Put that in national context and Texas alone would account for 39% of total U.S. peak-summer power demand by 2030, up from just 11% last year, assuming the rest of the country continues its slower recent trajectory.
Goldman analysts flag a 200 GW queue of large-load applications sitting with the grid operator. Even if only 10% of that queue ultimately energizes, it would still lift the region’s demand growth rate above 9% against an expected 6% annual increase in effective generation capacity over the same window. That math points to a high probability of a critically tight market unless supply-side responses accelerate sharply in the next few years.
A quick look at Goldman's recent nuclear report for last month shows the large grid-scale reactor industry is still sleeping in the US…
Earlier we highlighted ERCOT’s disclosure that multiple clusters of proposed hyperscale loads and crypto facilities failed voltage ride-through testing. Four of those groups alone could shed more than 5,000 MW (Boston-sized chunks of demand) during routine transmission disturbances. That is the demand-side mirror of the Spain blackout dynamics we referenced, where rapid disconnections and inadequate reactive power support turned a manageable event into a cascading failure.

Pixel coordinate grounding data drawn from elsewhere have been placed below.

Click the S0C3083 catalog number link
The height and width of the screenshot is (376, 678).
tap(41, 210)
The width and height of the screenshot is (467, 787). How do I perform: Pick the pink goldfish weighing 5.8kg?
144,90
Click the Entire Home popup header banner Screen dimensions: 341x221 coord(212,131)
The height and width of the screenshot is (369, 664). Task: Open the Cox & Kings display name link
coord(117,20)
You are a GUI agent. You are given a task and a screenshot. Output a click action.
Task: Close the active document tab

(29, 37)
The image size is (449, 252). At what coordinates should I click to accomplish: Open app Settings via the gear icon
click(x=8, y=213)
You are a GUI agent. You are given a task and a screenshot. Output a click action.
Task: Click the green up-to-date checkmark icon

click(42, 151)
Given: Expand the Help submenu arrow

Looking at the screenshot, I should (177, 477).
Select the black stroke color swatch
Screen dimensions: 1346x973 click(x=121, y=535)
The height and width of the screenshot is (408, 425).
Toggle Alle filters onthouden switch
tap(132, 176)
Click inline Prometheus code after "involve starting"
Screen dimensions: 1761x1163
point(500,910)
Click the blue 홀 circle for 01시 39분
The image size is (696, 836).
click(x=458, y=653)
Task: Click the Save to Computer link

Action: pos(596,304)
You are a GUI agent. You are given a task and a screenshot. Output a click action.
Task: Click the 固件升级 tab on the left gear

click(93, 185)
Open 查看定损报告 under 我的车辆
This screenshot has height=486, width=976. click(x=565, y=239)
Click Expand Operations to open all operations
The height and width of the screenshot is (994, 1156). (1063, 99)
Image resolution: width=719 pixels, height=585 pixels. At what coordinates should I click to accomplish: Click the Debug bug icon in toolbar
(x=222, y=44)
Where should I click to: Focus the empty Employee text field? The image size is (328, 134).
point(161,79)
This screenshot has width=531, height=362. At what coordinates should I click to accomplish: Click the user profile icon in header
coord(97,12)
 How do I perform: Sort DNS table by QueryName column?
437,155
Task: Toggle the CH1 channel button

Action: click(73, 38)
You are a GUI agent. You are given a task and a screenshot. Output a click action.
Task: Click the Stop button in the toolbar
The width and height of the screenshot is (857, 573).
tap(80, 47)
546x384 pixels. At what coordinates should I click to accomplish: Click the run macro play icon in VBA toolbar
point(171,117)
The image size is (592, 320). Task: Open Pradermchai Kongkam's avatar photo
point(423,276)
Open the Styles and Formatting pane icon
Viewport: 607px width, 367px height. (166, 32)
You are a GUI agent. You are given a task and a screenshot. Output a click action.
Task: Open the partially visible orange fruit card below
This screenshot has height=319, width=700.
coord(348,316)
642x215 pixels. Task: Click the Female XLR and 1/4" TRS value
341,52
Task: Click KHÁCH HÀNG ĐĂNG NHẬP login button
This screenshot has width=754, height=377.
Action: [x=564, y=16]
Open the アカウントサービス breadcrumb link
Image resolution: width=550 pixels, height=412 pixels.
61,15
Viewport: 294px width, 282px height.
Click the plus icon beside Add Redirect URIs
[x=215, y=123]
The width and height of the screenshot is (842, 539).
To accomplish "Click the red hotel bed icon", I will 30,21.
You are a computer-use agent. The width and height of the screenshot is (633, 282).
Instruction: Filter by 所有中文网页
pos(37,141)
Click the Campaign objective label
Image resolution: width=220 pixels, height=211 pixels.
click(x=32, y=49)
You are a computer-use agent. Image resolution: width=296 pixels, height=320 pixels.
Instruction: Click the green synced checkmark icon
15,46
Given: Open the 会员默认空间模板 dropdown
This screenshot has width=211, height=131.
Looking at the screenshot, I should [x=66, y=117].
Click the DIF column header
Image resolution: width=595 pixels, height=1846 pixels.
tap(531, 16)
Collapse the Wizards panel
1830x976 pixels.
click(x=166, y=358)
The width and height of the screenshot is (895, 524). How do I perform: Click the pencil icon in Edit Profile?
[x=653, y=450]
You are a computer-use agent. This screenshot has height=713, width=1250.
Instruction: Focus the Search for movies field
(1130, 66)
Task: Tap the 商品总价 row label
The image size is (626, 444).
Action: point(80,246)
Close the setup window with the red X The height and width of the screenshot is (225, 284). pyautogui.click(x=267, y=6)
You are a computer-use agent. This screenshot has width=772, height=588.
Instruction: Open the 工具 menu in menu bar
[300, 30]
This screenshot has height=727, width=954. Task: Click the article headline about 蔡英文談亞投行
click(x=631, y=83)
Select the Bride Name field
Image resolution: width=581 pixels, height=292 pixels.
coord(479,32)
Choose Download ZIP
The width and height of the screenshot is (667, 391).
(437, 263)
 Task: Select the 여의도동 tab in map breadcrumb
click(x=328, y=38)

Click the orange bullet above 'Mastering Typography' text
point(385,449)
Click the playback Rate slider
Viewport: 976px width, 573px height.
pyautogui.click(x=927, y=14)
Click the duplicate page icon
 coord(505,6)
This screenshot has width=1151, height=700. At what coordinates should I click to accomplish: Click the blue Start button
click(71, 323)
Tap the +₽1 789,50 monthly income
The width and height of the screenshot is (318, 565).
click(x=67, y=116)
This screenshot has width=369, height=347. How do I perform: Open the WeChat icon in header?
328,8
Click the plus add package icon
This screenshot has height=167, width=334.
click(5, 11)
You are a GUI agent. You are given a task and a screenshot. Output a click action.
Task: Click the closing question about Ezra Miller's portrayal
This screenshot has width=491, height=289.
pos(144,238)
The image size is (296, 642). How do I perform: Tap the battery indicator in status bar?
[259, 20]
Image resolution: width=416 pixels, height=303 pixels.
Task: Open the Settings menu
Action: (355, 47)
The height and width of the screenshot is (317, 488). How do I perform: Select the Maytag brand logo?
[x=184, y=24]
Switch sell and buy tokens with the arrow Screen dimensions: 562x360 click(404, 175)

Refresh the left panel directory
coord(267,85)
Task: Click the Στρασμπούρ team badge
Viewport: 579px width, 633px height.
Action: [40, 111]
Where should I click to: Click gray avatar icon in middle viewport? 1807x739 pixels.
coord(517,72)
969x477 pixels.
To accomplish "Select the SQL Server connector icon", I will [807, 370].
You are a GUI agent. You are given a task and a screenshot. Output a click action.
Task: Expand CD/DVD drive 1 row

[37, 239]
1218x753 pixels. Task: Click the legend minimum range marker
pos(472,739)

These changes reflect the same AI-driven commercial load surge now visible in the data. Goldman shows the U.S. commercial sector posting the strongest year-over-year power demand growth in January-February at +1.8%, while industrial and residential lagged. Nationally, data-center capacity additions are accelerating, with Texas, Virginia, Arizona, Ohio, Indiana, and Georgia leading the way on a year-over-year basis.
On the generation side, the picture is mixed. Solar continues its seasonal ramp with solid year-over-year capacity additions.